To explore tumor-type–specific community structures, we next constructed microbial co-occurrence networks for metastatic and non-metastatic BC subgroups. In the metastatic BC group, the network exhibited an average path length of 1.37, edge density of 0.65, and edge connectivity of 2, documenting a moderately cohesive structure with limited robustness to disconnection. The network consisted of a single connected component. Anaerobacillus spp. emerged as the primary hub, with the highest eigenvector centrality (Fig. S5A). In contrast, the non-metastatic BC network exhibited a shorter average path length (1.24), higher edge density (0.76), and greater edge connectivity, reflecting a more tightly interconnected and resilient community; of note, Granulicatella spp. was identified as the central hub (Fig. S5B).

For CRC, we similarly constructed microbial co-occurrence networks stratified by metastatic status. The metastatic CRC network was highly compact and displayed several microbial interconnections: it exhibited an average shortest-path length of 1.07, an edge density of 0.93, and an edge connectivity of 11, all within a single connected component. Actinomyces emerged as the principal hub genus, possessing the highest eigenvector centrality (Fig. S6A). In contrast, the non-metastatic CRC network was looser and less cohesive, with a longer average path length (1.46), lower edge density (0.54), and edge connectivity of 4. Despite being less densely connected, the network also formed a single connected component, with Enterococcus serving as the central hub genus. (Fig. S6B).

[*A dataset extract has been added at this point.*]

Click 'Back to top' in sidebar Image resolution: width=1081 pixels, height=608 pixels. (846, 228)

Finally, the application of network analysis to NSCLC samples revealed largely conserved topologies between metastatic and non-metastatic groups. The metastatic group showed an average path length of 1.48, an edge density of 0.53, and edge connectivity of 4, indicating a moderately connected network with a single cohesive component. The genus Streptococcus emerged as the central hub, displaying the highest eigenvector centrality (Fig. S7A). Likewise, the non-metastatic group showed a similar average path length (1.45), a slightly higher edge density (0.55), and the same edge connectivity [4], again with Streptococcus spp. at its center (Fig. S7B).

4  Discussion

In this study we compared IM composition and inferred function across different cancer types using FFPE samples, with a particular focus on microbial interaction networks in metastatic vs. non-metastatic tumors. Specifically, we profiled microbial composition and diversity in BC, CRC and NSCLC, yielding several key insights.

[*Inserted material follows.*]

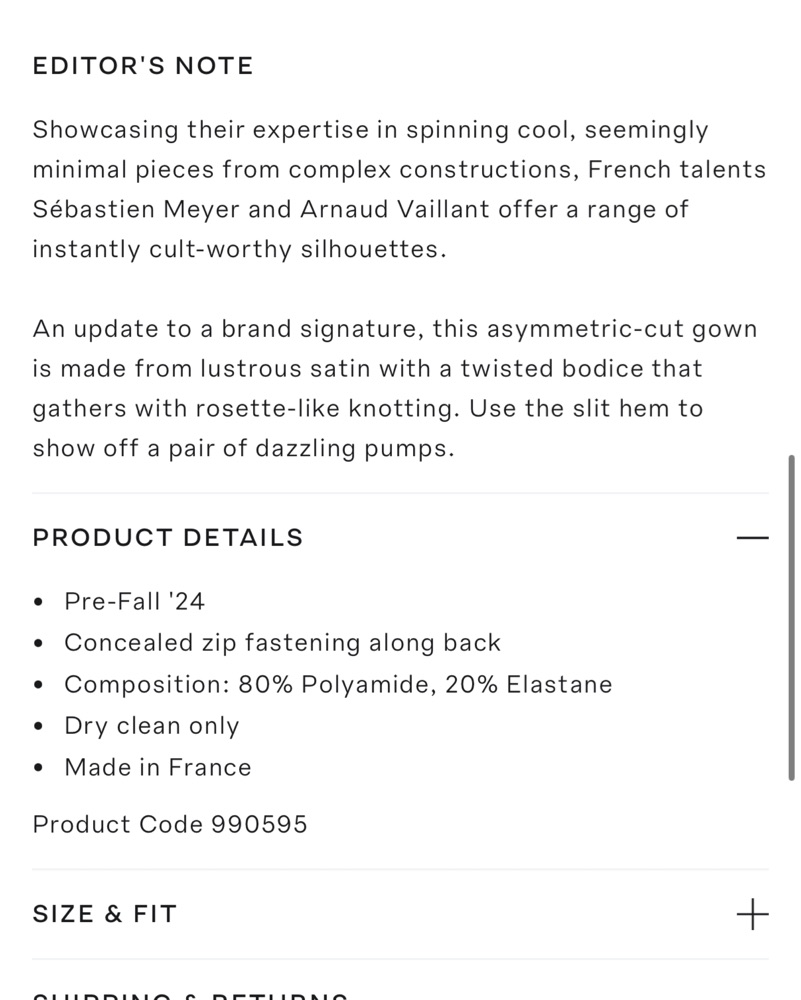Click the 'Made in France' bullet
Viewport: 801px width, 1000px height.
(158, 767)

In an initial overview of community composition, BC samples exhibited the highest genus richness, consistent with previous reports identifying BC as relatively microbially rich among tumor types [13,14]. However, alpha diversity analysis revealed significantly greater ASV richness in CRC compared with both BC and NSCLC, suggesting a more complex cancer-associated microbial ecosystem in CRC. This finding aligns with the gastrointestinal tract’s unique anatomy, physiology, and environmental exposures and with extensive literature linking the gut microbiome to CRC pathogenesis [1517]. Other alpha-diversity indices also varied by cancer type: NSCLC samples displayed the highest Shannon index, reflecting a more even genus distribution. Collectively, these results support the notion that each cancer harbors a distinct IM signature, shaped by tissue-specific features and the tumor microenvironment. Nevertheless, despite these alpha-diversity differences, beta-diversity analyses did not reveal clear compositional separation across the three cancer types.

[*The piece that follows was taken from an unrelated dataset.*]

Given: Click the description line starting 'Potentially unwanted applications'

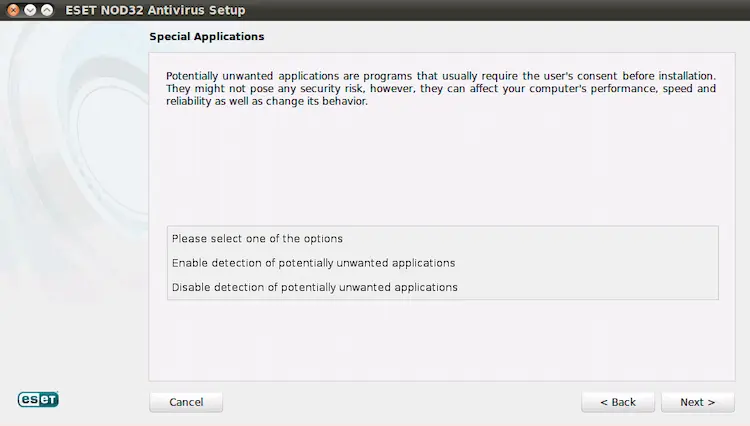Looking at the screenshot, I should pyautogui.click(x=441, y=76).
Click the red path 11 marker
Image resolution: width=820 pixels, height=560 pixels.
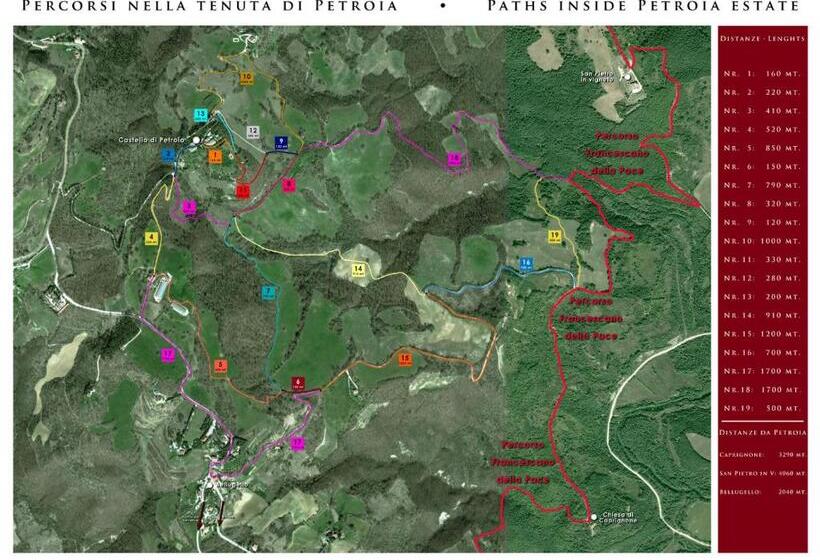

All five predominant phyla, Proteobacteria, Firmicutes, Actinobacteriota, Bacteroidota, and Fusobacteriota, were detected in each cancer type, albeit with cancer-specific relative abundances. At the genus level, BC samples were enriched in Sphingomonas, Streptococcus, Acinetobacter, Cutibacterium, and Corynebacterium; CRC samples were dominated by Streptococcus, Prevotella, Bacteroides, Neisseria, and Veillonella; and NSCLC samples were enriched in Muribaculaceae, Lactobacillus, Prevotellaceae_UCG-001, Helicobacter, and Streptococcus.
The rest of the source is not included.